Next, we investigated a global picture of the node influence estimation of the BP method framework with \(M = 1000\) for the Cosme and Twitter networks. Using the proposed method with \(M = 1000\), we estimated the influence degree of each node v in network G by \(\bar{\sigma }_G (v)\) (see Eq. (1)), and then calculated the standard deviation \(\bar{s}_G (v)\) of samples \(\{|R_{G_m} (v)|\}\) for each \(v \in V\). Figure 6 plots the pair \((\bar{\sigma }_G (v), \bar{s}_G (v))\) for all \(v \in V\). We first see that all the results are qualitatively very similar, and these plots can provide a tool of network structure analysis. In fact, there exists a critical influence degree \(\bar{\sigma }_G (v_*)\) for network G such that standard deviation \(\bar{s}_G (v)\) is an increasing function of influence degree \(\bar{\sigma }_G (v)\) if \(\bar{\sigma }_G (v) \le \bar{\sigma }_G (v_*)\), but \(\bar{s}_G (v)\) is a rapidly decreasing function of \(\bar{\sigma }_G (v)\) if \(\bar{\sigma }_G (v) > \bar{\sigma }_G (v_*)\). Moreover, influence degree \(\bar{\sigma }_G (v)\) and its standard deviation \(\bar{s}_G (v)\) increase as the diffusion probability becomes larger. We also investigated the relation between ratios \(\bar{\sigma }_G^1 (v)\) and \(\bar{s}_G^1 (v)\),

$$\begin{aligned} \bar{\sigma }_G^1 (v) = \frac{\bar{\sigma }_G (v)}{\max _{u \in V} \bar{\sigma }_G (u)}, \ \ \ \ \ \bar{s}_G^1 (v) = \frac{\bar{s}_G (v)}{\bar{\sigma }_G (v)}, \end{aligned}$$

for all \(v \in V\). Figure 7 plots the pair \((\bar{\sigma }_G^1 (v), \bar{s}_G^1 (v))\) for all \(v \in V\). We observe that \(\bar{s}_G^1 (v)\) is essentially a decreasing function of \(\bar{\sigma }_G^1 (v)\), and the function form does not primarily depend on the value of diffusion probability although it does depend on network structure. Moreover, roughly speaking, \(\bar{s}^1_G (v)\) becomes almost equal to or less than \(10^0 = 1.0\) when the ratio \(\bar{\sigma }^1_G (v)\) is larger than \(10^{-1}\) for both the networks, which means that standard deviation \(\bar{s}_G (v)\) becomes almost equal to or less than \(\bar{\sigma }_G (v)\) for nodes whose influence degree \(\bar{\sigma }_G (v)\) is greater than 10% of the maximum value of influence degree. These results imply that the estimation accuracy with \(M = 1000\) is acceptable from a statistical point of view.

## Task set
1. Decide whether each statement agrees with the influence estimation excerpt above. For each, answer yes or no and quote the words that decide it.
(a) The Cosme and Twitter networks produced results that differ qualitatively from each other.
(b) The function form in Figure 7 depends mainly on the value of the diffusion probability.
(c) The influence degree and its standard deviation increase as the diffusion probability becomes larger.
2. Continue the influence estimation excerpt above from the point where it stops.

## Information provided
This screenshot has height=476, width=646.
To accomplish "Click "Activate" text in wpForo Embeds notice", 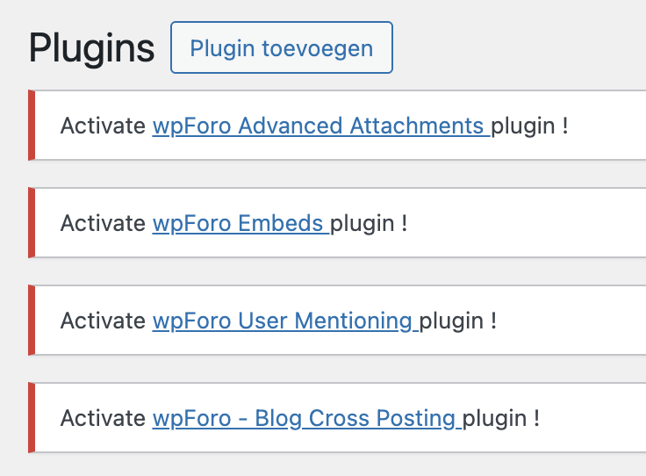I will [x=103, y=223].
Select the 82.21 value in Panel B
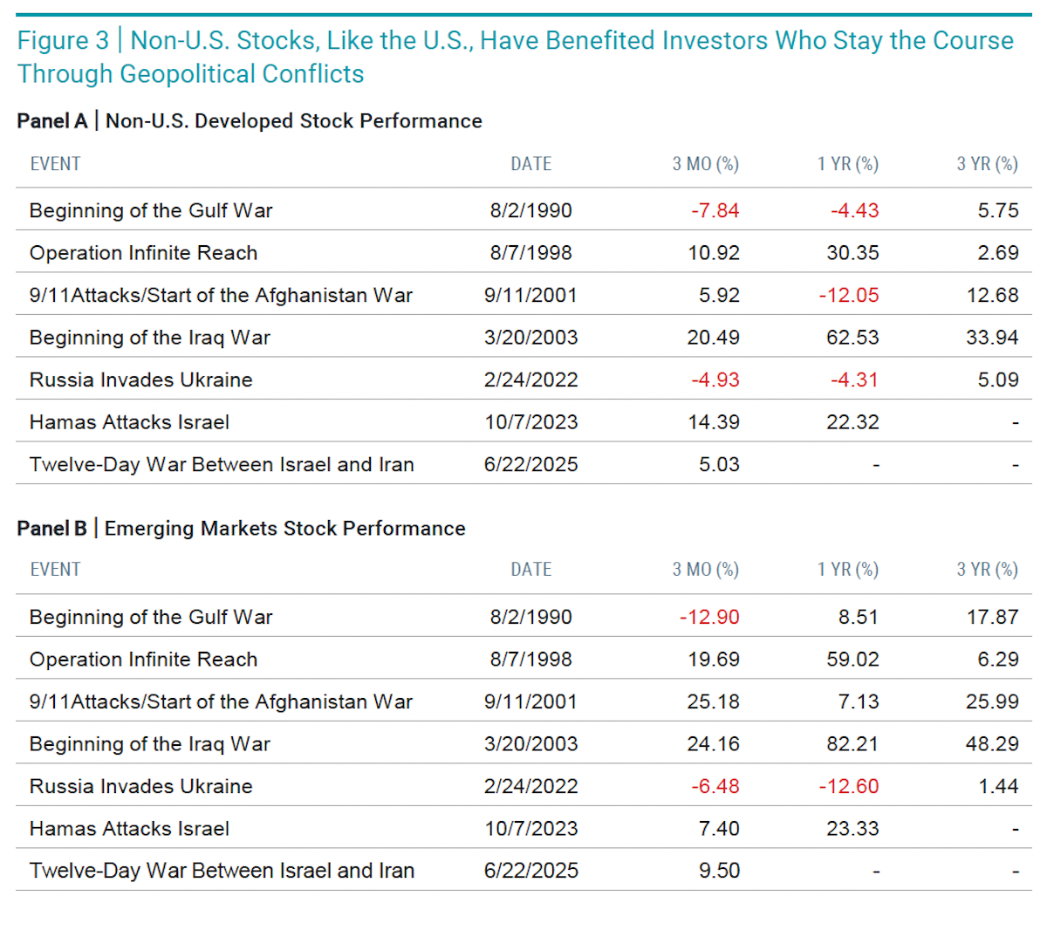Image resolution: width=1047 pixels, height=937 pixels. click(x=852, y=744)
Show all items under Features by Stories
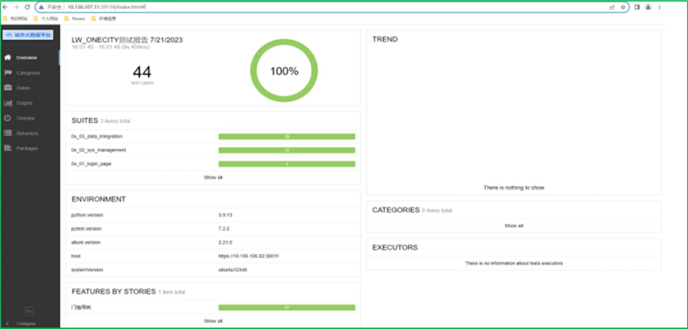 coord(213,320)
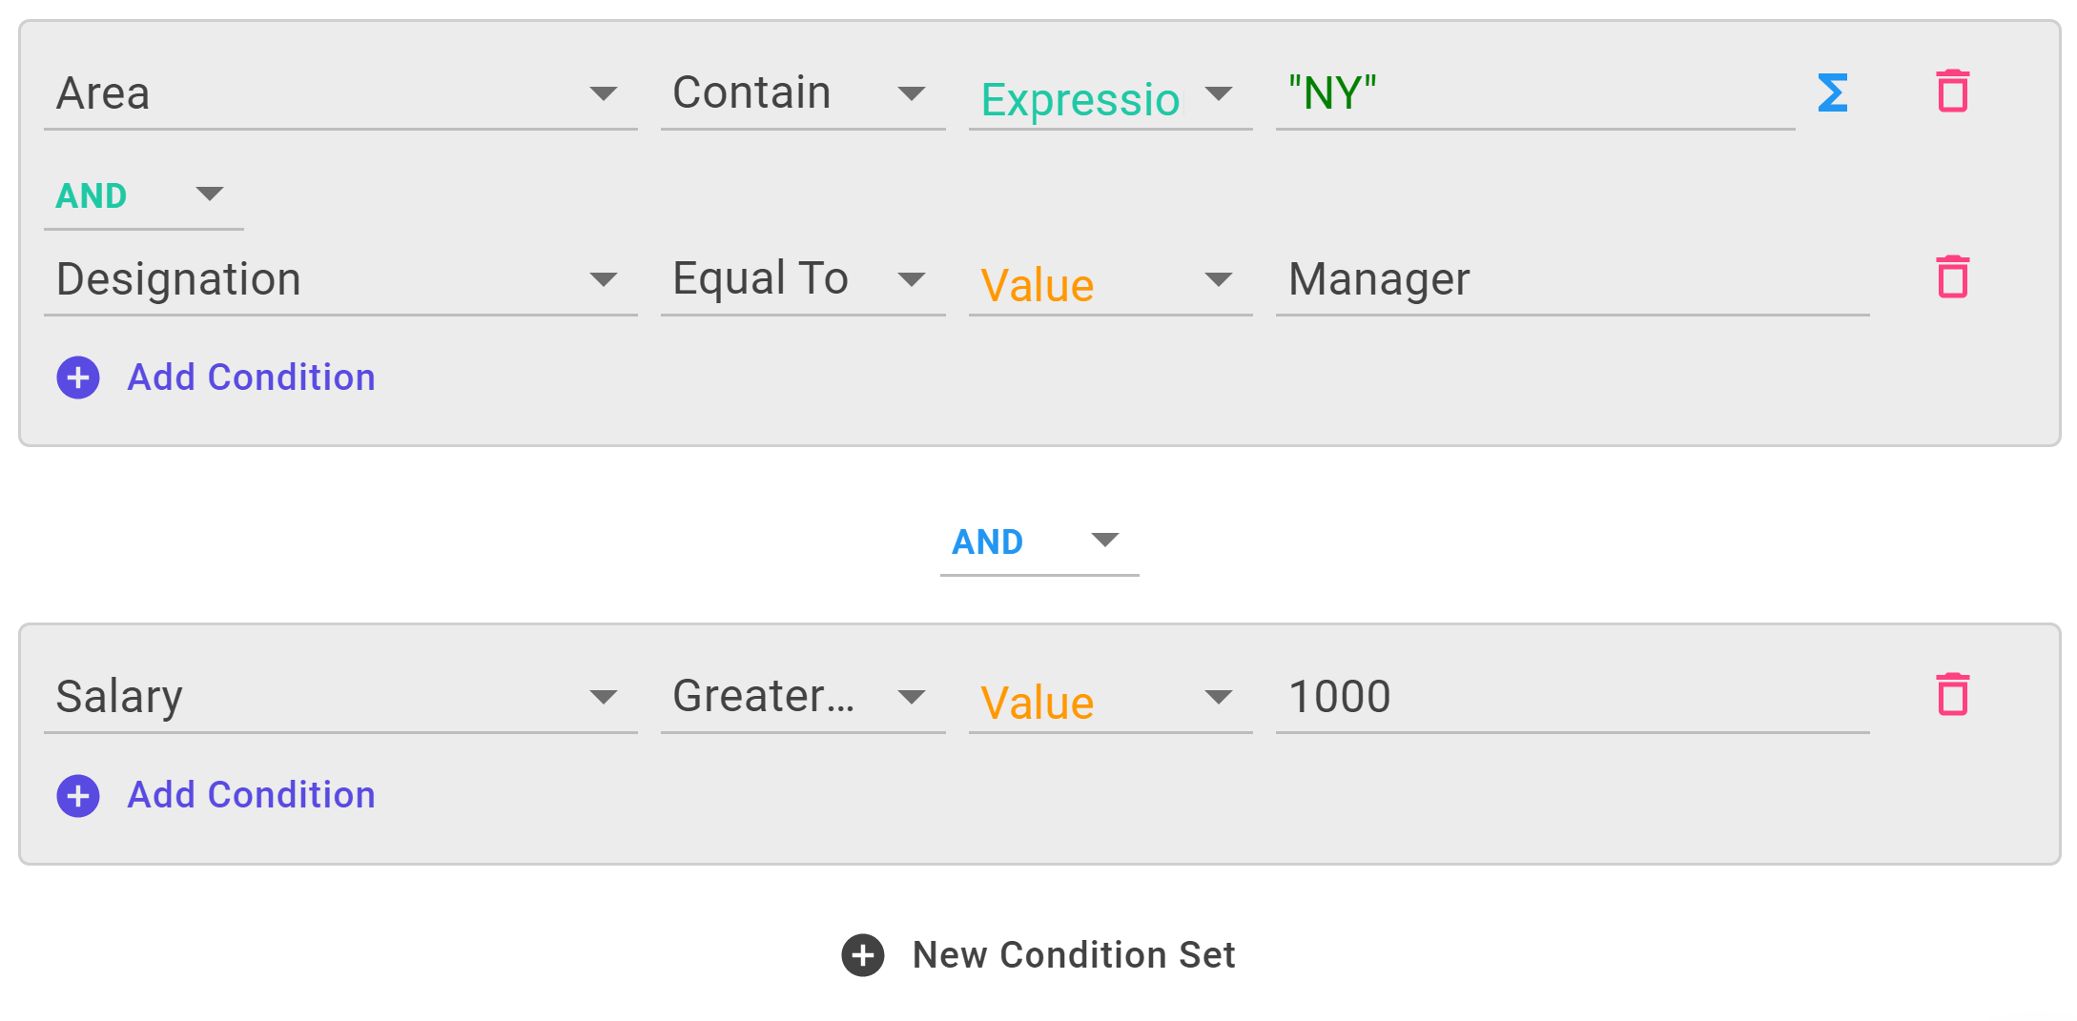Viewport: 2077px width, 1021px height.
Task: Click plus icon above Designation set's Add Condition
Action: (x=78, y=378)
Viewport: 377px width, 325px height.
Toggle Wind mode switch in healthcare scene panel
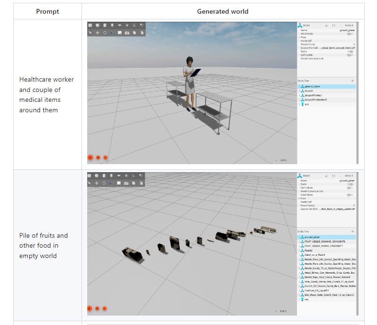pyautogui.click(x=349, y=33)
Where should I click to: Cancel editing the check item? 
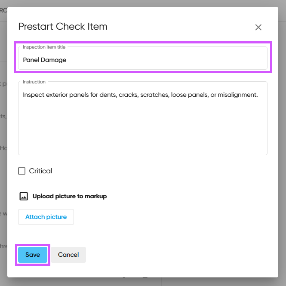[x=68, y=255]
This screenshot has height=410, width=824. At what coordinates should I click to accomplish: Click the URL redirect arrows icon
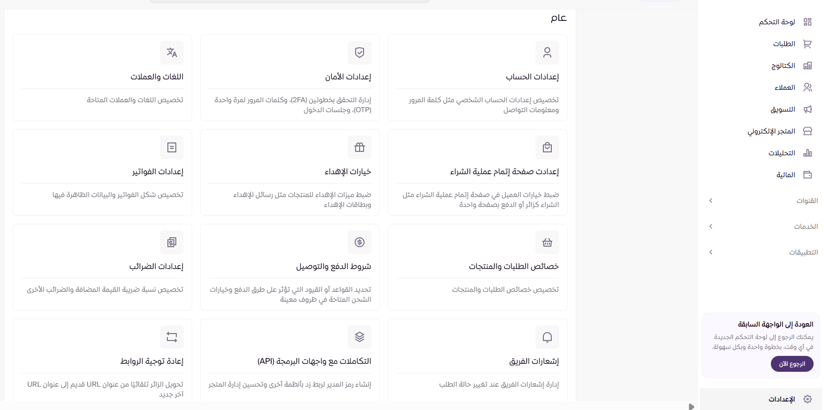click(172, 337)
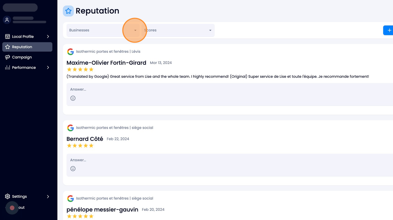Expand the Performance submenu chevron

point(48,67)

## Answers for the tasks
1.
(a) No: "all the results are qualitatively very similar"
(b) No: "the function form does not primarily depend on the value of diffusion probability although it does depend on network structure"
(c) Yes: "increase as the diffusion probability becomes larger"

2.
Fig. 8
figure 8

Average influence degree curves. a Cosme network, b Twitter network

5.4 Average influence degree

We consider finding the epidemic threshold \(p^*_G\) of the IC model for the Cosme and Twitter networks. To this end, we examined the relation between the diffusion probability \(p_{u, v} = \mu \) and the average influence degree \(\sum _{v \in V} \sigma _G (v) / |V|\). Since this is a computationally heavy task, we estimated the average influence degree using the proposed method with \(M = 100\). Figure 8 shows the estimated average influence degree as a function of diffusion probability factor r, where the standard deviations (see Eq. (1)) are indicated by the error bars. Here, we investigated \(r = r_1 a^{k-1}\), (\(r_1 = 0.01\), \(a = 1.2\), \(k = 1, \dots , 35\)), that is, \(1.3 \times 10^{-3} \le \mu \le 6.3 \times 10^{-1}\) for the Cosme network and \(6.9 \times 10^{-5} \le \mu \le 3.4 \times 10^{-2}\) for the Twitter network. We first observe that the standard deviations are relatively small, and the accuracy with \(M = 100\) is acceptable when the goal is to estimate the average influence degree. We needed about 1.1 min for the Cosme network and about 9.1 hours for the Twitter network to obtain the results shown in Fig. 8. From Fig. 8, we can find that the epidemic threshold \(p^*_G = r^*_G / \bar{d}_G\) is given by \(p^*_G = 1.9 \times 10^{-2}\) (\(r^*_G = 0.15\)) for the Cosme network and \(p^*_G = 2.8 \times 10^{-4}\) (\(r^*_G = 0.04\)) for the Twitter network. These results imply that the epidemic threshold depends on network structure and the Twitter network spreads information more easily than the Cosme network.

5.5 Comparison with conventional centralities

Although estimating influence degree centrality for large networks is a time-consuming and difficult task, the proposed method enabled us to approximately calculate the influence degree within a reasonable time even for huge social networks. Thus, for the huge Twitter network, we evaluated whether or not the influence degree centrality can actually provide a novel concept in comparison with conventional centralities.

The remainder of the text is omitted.